(Records contained in a dataset)
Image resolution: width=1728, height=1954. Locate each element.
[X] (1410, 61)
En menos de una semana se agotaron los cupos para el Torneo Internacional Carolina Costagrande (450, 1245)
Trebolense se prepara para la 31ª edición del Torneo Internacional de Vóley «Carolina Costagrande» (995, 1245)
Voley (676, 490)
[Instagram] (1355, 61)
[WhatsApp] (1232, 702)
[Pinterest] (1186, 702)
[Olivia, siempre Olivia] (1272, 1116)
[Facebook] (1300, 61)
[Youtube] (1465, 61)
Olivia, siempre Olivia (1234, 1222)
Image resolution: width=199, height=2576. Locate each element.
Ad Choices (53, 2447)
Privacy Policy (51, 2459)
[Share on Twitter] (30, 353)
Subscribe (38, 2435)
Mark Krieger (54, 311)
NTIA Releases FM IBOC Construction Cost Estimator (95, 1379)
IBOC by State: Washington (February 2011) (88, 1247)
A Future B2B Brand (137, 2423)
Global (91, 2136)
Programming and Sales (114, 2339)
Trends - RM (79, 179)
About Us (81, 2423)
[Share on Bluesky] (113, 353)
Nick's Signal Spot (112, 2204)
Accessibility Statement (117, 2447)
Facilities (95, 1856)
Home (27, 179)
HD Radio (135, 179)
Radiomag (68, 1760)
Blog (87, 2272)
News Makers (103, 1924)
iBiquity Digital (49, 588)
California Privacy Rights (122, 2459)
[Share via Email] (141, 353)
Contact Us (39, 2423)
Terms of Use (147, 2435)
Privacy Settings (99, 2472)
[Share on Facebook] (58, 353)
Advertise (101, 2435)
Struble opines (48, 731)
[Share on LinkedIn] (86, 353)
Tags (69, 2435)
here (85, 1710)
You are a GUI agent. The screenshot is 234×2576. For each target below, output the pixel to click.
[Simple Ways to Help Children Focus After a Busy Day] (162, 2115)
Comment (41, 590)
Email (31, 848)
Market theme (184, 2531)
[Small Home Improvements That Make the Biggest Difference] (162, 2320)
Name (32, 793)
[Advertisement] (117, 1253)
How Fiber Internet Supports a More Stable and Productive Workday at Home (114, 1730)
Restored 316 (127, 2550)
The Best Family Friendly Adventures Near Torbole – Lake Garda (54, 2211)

▶ _Task details_: Without any alteration, repeat each entry shown above.

▶ _Exercise response_:
Image resolution: width=1728, height=1954. Locate each element.
[X] (1410, 61)
En menos de una semana se agotaron los cupos para el Torneo Internacional Carolina Costagrande (450, 1245)
Trebolense se prepara para la 31ª edición del Torneo Internacional de Vóley «Carolina Costagrande» (995, 1245)
Voley (676, 490)
[Instagram] (1355, 61)
[WhatsApp] (1232, 702)
[Pinterest] (1186, 702)
[Olivia, siempre Olivia] (1272, 1116)
[Facebook] (1300, 61)
[Youtube] (1465, 61)
Olivia, siempre Olivia (1234, 1222)
Image resolution: width=199, height=2576. Locate each element.
Ad Choices (53, 2447)
Privacy Policy (51, 2459)
[Share on Twitter] (30, 353)
Subscribe (38, 2435)
Mark Krieger (54, 311)
NTIA Releases FM IBOC Construction Cost Estimator (95, 1379)
IBOC by State: Washington (February 2011) (88, 1247)
A Future B2B Brand (137, 2423)
Global (91, 2136)
Programming and Sales (114, 2339)
Trends - RM (79, 179)
About Us (81, 2423)
[Share on Bluesky] (113, 353)
Nick's Signal Spot (112, 2204)
Accessibility Statement (117, 2447)
Facilities (95, 1856)
Home (27, 179)
HD Radio (135, 179)
Radiomag (68, 1760)
Blog (87, 2272)
News Makers (103, 1924)
iBiquity Digital (49, 588)
California Privacy Rights (122, 2459)
[Share via Email] (141, 353)
Contact Us (39, 2423)
Terms of Use (147, 2435)
Privacy Settings (99, 2472)
[Share on Facebook] (58, 353)
Advertise (101, 2435)
Struble opines (48, 731)
[Share on LinkedIn] (86, 353)
Tags (69, 2435)
here (85, 1710)
You are a GUI agent. The screenshot is 234×2576. For each target below, output the pixel to click.
[Simple Ways to Help Children Focus After a Busy Day] (162, 2115)
Comment (41, 590)
Email (31, 848)
Market theme (184, 2531)
[Small Home Improvements That Make the Biggest Difference] (162, 2320)
Name (32, 793)
[Advertisement] (117, 1253)
How Fiber Internet Supports a More Stable and Productive Workday at Home (114, 1730)
Restored 316 (127, 2550)
The Best Family Friendly Adventures Near Torbole – Lake Garda (54, 2211)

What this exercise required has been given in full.